** Do this **
Please continue the article about the barndominium's cold-climate foundation, starting right after its last sentence.

When I introduced the “barndominium” project I am working on in climate zone 6, I talked about the unique characteristics of this building type, which is part storage facility, part workshop, and part living quarters. Here, I’ll explain key details of the foundation and the thinking behind them.
High-performance cold-climate foundation
This project has a frost-protected shallow foundation (FPSF), which includes cast-in-place post brackets to secure the wall framing to the foundation. The 24-in. by 24-in. reinforced thickened-edge footing is thermally broken from the ground with 3 in. of closed-cell spray foam (CCSF)—that’s roughly R-20 both under the footing and beneath the 5-in. slab.
Why put foam under the footing? Two reasons: climate zone and heating source. Living in a heating-dominated climate can result in a moderate difference between the ground temperature and the desired temperature of the living area. This heating system includes hydronic in-floor heat. The goal is to maximize the amount of heat moving into the conditioned portion of the structure and decrease the amount of heat moving into the earth. A geothermal ground-source heat pump will supply the heat for the slab; this type of system operates at a lower temperature than fossil-fuel boiler systems. In short, measures had to be taken to ensure ground temperatures don’t suck heat from the slab.
When planning the spray foam details, I learned that 1 in. of CCSF will stop approximately 90% of conductive heat flow. At 2 in., this reduction increases to 94% and at 3 in., it’s 96%. It would take 6 in. to get to 98% and 11-1/2 in. to reach 98.9%. This data comes from the spray foam manufacturer Demilec, and is based on a delta T of 40°F—roughly the difference between the barndominium’s conditioned space and wintertime ground temps. Clearly, this is a situation of diminishing returns. That said, code-minimum R-value is necessary to achieve proper insulation levels for an assembly. I’ve seen people in this climate try to install too little, especially in ceilings and walls, only to have it become a problem.

** Listing **
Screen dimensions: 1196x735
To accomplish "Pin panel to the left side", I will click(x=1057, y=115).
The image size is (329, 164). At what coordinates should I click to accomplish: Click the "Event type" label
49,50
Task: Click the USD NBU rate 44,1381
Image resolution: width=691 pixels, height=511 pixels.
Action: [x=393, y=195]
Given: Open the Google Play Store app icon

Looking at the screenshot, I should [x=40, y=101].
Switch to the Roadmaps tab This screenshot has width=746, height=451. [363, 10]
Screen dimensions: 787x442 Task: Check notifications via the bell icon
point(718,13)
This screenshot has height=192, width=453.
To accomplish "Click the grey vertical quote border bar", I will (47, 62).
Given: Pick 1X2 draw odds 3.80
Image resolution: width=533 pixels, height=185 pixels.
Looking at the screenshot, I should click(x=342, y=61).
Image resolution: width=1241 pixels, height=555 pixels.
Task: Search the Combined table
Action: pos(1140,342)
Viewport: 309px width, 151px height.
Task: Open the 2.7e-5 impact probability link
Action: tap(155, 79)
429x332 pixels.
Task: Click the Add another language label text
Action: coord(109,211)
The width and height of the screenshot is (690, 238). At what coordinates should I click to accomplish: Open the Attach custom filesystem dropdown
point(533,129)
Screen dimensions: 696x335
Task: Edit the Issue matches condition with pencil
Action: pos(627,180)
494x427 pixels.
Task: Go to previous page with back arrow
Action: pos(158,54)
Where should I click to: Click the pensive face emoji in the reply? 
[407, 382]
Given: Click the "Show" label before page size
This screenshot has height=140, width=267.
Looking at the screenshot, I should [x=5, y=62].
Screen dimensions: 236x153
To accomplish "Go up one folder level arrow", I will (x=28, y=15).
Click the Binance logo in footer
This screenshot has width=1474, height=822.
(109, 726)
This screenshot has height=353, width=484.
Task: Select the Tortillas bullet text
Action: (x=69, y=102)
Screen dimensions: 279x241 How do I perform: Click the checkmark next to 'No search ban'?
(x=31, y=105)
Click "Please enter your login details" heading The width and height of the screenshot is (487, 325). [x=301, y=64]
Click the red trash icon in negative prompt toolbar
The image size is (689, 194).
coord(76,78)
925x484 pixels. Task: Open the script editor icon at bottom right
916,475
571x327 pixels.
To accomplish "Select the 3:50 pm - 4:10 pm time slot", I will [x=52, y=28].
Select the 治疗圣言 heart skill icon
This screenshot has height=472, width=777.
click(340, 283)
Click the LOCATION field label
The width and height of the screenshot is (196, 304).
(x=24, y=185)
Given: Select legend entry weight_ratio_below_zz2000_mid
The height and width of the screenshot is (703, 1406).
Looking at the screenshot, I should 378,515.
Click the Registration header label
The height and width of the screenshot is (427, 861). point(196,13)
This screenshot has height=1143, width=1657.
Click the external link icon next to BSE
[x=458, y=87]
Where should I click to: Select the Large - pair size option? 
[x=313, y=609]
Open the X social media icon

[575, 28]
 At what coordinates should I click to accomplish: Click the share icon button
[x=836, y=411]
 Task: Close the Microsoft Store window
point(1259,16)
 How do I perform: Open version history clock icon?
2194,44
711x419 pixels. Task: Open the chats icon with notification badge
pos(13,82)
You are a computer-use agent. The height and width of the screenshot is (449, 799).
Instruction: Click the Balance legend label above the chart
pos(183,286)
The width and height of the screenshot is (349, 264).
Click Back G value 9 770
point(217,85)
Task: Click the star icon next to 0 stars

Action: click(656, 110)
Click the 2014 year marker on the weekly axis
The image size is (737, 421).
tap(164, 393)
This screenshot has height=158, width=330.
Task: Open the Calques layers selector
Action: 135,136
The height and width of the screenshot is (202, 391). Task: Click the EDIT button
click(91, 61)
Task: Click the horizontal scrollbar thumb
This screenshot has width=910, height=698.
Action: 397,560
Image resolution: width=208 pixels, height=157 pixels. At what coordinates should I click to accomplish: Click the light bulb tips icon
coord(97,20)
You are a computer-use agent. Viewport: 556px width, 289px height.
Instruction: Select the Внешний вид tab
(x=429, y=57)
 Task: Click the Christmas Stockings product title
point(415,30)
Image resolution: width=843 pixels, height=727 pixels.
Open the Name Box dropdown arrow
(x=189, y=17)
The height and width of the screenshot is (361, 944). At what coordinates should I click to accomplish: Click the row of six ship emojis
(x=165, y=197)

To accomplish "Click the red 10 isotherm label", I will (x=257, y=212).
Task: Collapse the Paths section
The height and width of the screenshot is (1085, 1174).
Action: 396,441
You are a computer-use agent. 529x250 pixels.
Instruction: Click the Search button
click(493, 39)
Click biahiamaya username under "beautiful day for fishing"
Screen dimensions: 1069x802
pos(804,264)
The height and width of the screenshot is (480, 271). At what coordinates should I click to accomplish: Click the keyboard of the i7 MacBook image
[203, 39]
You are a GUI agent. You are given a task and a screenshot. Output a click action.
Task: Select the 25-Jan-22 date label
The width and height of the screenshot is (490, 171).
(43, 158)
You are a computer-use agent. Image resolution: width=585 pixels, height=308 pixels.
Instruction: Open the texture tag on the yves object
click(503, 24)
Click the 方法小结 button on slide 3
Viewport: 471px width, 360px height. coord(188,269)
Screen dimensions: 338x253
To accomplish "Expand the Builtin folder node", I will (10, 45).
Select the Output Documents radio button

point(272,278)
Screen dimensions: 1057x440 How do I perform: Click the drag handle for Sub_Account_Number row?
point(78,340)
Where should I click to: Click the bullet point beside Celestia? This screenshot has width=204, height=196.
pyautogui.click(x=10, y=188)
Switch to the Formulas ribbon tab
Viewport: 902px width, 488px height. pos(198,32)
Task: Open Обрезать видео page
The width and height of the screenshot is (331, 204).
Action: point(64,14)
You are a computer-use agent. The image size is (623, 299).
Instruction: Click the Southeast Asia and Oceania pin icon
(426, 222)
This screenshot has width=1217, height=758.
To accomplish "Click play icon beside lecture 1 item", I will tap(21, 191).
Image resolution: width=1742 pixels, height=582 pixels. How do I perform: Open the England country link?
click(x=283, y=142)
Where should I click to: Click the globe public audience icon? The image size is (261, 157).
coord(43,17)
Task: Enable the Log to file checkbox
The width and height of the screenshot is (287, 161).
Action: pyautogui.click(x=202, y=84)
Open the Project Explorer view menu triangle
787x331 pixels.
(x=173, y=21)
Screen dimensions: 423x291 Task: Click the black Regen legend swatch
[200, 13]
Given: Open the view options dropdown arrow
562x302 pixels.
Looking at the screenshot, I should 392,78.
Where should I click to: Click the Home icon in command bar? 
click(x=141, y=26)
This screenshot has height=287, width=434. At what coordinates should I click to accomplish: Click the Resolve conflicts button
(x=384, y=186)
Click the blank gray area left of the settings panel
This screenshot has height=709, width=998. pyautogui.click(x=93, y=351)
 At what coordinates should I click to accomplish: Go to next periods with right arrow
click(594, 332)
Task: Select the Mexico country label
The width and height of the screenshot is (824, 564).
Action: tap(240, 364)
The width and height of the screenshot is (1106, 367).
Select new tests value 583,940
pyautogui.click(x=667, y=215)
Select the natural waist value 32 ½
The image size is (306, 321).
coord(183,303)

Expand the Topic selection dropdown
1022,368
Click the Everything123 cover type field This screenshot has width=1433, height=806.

** Reply **
There were a few reasons to use CCSF for insulation under the slab. Not surprisingly, speed of installation was No. 1. The concrete foundation work was performed late in the construction season, and it is important for temperatures to be above a certain level to achieve the product’s best performance; getting the work done as quickly as possible was critical. Other reasons include CCSF’s ability to air-seal all the penetrations through the slab, and act as the vapor control layer. Because of spray foam’s high global warming potential (GWP), Demilec Heatlok HFO was spec’d; with HFO as the blowing agent, it has a lower GWP than more conventional formulas.
FPSFs require sub-slab and slab-edge insulation, as well as an insulation wing to prevent frost from driving under the slab. This is the first project I’ve been involved with that used CCSF for both the concrete edge and the wing. In hindsight, I would go with rigid foam board at the edge for its greater durability. There was some damage to the CCSF from a scissor lift driving too close to the building. It needs to be removed and replaced in several areas. Also, it is uneven in spots. This insulation needs to be protected not only from physical damage but from sunlight. I foresee needing to trim the insulation back in a few areas, so the metal flashing cap can protect the product properly.
Other sub-slab insulation options
EPS or GPS foam in a Type IX density would work in this application too. Either of those products would have been a cheaper option but the time needed to install it and then add the sub-slab vapor retarder would have been much longer. (Side note: Most contractors in my market install the sub-slab vapor retarder under the foam insulation. This traps a lot of the moisture from the concrete in the insulation layer, where it can take years to dry. As Dr. Joseph Lstiburek has been telling us for years, the poly needs to be on top of the insulation.)
Another option for the sub-slab insulation would have been the new XPS foam with the HFO/HFC blended blowing agent, though my understanding of the GWP of that product is it’s twice that of the Demilec CCSF product we used.
Using a rigid foam board as the sub-slab insulation would have been less expensive than CCSF, even with labor costs and the additional cost of adding a sub-slab poly vapor retarder. Again, CCSF was used mainly because of the construction schedule.
Overall, I’m satisfied with how the foundation turned out. The budget, climate, time of year for construction, and heating system all played a role in the decisions that were made. Changes to any one of those things would have resulted in a different foundation insulation strategy. I am curious to see if the decisions made will work as planned with the geothermal ground-source heat-pump system being installed—the subject of a future blog post.
The full series
Randy Williams is a builder and energy rater based in Grand Rapids, Minnesota. Photos courtesy of the author.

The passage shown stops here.